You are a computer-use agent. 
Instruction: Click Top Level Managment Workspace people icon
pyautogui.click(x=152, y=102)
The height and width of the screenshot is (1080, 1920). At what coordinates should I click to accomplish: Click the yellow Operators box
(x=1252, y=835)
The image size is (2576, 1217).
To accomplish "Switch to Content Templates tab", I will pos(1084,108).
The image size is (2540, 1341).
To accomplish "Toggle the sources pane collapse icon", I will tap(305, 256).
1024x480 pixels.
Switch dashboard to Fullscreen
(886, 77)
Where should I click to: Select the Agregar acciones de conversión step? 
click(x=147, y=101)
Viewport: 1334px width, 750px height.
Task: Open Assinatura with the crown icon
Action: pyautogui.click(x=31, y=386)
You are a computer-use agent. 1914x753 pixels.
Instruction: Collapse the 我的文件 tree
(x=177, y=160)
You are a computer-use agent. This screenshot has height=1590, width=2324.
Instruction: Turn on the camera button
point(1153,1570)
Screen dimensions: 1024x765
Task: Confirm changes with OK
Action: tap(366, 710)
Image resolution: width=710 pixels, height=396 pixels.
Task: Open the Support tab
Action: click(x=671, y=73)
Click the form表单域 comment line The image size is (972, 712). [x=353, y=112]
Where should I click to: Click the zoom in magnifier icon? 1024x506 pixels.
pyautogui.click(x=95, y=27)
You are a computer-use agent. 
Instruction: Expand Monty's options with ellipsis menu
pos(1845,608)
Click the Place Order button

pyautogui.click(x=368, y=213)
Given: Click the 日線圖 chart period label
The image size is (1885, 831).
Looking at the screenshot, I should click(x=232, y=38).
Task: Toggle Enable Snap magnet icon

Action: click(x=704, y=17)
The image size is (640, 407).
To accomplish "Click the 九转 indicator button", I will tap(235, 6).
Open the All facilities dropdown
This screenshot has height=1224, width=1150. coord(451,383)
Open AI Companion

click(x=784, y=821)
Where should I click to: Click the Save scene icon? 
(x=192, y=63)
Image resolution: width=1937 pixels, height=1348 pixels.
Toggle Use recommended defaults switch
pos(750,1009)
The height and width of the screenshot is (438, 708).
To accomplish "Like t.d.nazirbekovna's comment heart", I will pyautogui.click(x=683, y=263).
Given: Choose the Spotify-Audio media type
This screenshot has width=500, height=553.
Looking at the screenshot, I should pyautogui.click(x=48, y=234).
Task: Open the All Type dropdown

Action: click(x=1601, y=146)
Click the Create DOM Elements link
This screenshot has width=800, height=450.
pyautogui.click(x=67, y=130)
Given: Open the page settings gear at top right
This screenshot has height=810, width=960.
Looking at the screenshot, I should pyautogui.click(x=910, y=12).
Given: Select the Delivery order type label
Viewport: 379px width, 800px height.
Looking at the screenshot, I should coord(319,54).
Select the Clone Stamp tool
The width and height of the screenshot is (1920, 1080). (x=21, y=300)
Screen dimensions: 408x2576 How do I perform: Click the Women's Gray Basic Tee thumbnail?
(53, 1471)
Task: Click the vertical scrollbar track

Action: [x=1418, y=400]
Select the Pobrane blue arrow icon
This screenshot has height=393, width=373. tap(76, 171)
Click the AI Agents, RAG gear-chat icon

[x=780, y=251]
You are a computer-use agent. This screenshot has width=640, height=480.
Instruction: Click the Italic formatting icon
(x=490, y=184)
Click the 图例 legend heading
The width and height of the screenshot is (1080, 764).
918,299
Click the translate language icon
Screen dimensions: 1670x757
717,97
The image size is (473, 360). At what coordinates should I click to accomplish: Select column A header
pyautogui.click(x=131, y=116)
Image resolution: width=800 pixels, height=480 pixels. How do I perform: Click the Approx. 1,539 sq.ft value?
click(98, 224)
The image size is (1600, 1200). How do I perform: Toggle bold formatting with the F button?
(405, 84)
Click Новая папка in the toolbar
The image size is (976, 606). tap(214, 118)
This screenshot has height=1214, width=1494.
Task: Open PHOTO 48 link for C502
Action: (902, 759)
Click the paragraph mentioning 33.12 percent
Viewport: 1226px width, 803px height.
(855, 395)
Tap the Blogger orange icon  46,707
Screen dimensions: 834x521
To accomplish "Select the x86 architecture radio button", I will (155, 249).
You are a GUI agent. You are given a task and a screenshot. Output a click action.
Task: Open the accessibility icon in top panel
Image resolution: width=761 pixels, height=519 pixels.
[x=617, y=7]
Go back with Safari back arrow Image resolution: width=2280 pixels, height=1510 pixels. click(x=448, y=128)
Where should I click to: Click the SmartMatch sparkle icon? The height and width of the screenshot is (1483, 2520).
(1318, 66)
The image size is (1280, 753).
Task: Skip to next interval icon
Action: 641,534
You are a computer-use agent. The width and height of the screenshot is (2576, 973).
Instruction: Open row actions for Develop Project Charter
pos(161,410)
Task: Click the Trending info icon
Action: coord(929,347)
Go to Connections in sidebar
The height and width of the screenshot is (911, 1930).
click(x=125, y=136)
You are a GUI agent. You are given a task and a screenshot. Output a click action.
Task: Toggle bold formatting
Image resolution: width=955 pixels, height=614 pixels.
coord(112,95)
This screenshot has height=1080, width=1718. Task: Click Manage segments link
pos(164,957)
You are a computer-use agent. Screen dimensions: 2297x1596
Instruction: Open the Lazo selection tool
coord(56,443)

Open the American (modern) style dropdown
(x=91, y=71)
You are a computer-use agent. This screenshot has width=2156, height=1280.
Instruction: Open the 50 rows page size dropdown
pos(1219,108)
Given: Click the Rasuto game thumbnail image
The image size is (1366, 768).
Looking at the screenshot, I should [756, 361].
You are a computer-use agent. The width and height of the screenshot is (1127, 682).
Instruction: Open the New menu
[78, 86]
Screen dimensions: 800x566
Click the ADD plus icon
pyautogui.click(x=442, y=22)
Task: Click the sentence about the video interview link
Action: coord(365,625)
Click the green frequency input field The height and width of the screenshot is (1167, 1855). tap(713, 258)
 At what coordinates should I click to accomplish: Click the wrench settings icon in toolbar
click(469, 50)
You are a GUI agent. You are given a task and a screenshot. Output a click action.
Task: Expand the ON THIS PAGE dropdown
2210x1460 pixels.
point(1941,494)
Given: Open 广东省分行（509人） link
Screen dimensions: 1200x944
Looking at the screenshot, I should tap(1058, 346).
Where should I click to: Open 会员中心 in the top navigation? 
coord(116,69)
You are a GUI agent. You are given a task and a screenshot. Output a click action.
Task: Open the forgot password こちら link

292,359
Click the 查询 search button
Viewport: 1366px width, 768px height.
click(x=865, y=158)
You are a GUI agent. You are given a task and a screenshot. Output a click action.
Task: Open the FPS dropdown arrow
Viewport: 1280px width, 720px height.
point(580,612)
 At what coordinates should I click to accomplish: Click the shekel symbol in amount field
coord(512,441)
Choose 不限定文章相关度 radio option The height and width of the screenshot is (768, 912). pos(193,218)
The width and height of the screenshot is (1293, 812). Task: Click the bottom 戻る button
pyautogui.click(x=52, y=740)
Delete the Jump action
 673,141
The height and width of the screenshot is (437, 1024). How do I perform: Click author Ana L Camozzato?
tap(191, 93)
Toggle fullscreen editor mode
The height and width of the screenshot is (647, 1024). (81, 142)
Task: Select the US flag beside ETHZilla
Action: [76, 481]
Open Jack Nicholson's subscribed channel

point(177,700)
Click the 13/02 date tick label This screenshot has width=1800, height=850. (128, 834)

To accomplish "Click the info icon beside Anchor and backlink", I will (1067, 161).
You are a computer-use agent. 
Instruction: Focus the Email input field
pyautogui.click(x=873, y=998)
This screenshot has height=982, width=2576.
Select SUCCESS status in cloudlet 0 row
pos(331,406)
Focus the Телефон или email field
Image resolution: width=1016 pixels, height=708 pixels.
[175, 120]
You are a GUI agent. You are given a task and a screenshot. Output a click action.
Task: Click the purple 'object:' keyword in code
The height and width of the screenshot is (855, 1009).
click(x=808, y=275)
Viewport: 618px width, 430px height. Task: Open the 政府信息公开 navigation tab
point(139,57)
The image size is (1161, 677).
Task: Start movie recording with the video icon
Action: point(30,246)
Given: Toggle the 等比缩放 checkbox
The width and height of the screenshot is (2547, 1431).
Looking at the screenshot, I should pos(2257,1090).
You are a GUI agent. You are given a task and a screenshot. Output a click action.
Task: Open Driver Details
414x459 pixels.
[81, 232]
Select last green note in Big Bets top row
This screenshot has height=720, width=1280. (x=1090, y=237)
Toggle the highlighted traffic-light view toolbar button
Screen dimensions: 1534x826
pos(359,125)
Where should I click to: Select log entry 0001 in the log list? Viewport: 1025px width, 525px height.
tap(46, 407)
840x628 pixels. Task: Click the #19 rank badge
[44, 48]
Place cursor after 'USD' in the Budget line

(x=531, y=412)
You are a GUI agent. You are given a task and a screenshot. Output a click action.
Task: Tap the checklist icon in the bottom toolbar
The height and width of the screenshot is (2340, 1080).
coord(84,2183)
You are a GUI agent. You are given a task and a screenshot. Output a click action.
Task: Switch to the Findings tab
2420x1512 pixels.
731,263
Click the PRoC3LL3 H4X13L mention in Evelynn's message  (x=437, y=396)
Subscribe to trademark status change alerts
....................
◆ What is required
Starting at the first line of the material, reproduce it line for line and stop after the line that contains "pos(750,1009)".

◆ Task solution
You are a computer-use agent. 
Instruction: Click Top Level Managment Workspace people icon
pyautogui.click(x=152, y=102)
The height and width of the screenshot is (1080, 1920). At what coordinates should I click to accomplish: Click the yellow Operators box
(x=1252, y=835)
The image size is (2576, 1217).
To accomplish "Switch to Content Templates tab", I will pos(1084,108).
The image size is (2540, 1341).
To accomplish "Toggle the sources pane collapse icon", I will tap(305, 256).
1024x480 pixels.
Switch dashboard to Fullscreen
(886, 77)
Where should I click to: Select the Agregar acciones de conversión step? 
click(x=147, y=101)
Viewport: 1334px width, 750px height.
Task: Open Assinatura with the crown icon
Action: pyautogui.click(x=31, y=386)
You are a computer-use agent. 1914x753 pixels.
Instruction: Collapse the 我的文件 tree
(x=177, y=160)
You are a computer-use agent. This screenshot has height=1590, width=2324.
Instruction: Turn on the camera button
point(1153,1570)
Screen dimensions: 1024x765
Task: Confirm changes with OK
Action: tap(366, 710)
Image resolution: width=710 pixels, height=396 pixels.
Task: Open the Support tab
Action: click(x=671, y=73)
Click the form表单域 comment line The image size is (972, 712). [x=353, y=112]
Where should I click to: Click the zoom in magnifier icon? 1024x506 pixels.
pyautogui.click(x=95, y=27)
You are a computer-use agent. 
Instruction: Expand Monty's options with ellipsis menu
pos(1845,608)
Click the Place Order button

pyautogui.click(x=368, y=213)
Given: Click the 日線圖 chart period label
The image size is (1885, 831).
Looking at the screenshot, I should click(x=232, y=38).
Task: Toggle Enable Snap magnet icon

Action: click(x=704, y=17)
The image size is (640, 407).
To accomplish "Click the 九转 indicator button", I will tap(235, 6).
Open the All facilities dropdown
This screenshot has height=1224, width=1150. coord(451,383)
Open AI Companion

click(x=784, y=821)
Where should I click to: Click the Save scene icon? 
(x=192, y=63)
Image resolution: width=1937 pixels, height=1348 pixels.
Toggle Use recommended defaults switch
pos(750,1009)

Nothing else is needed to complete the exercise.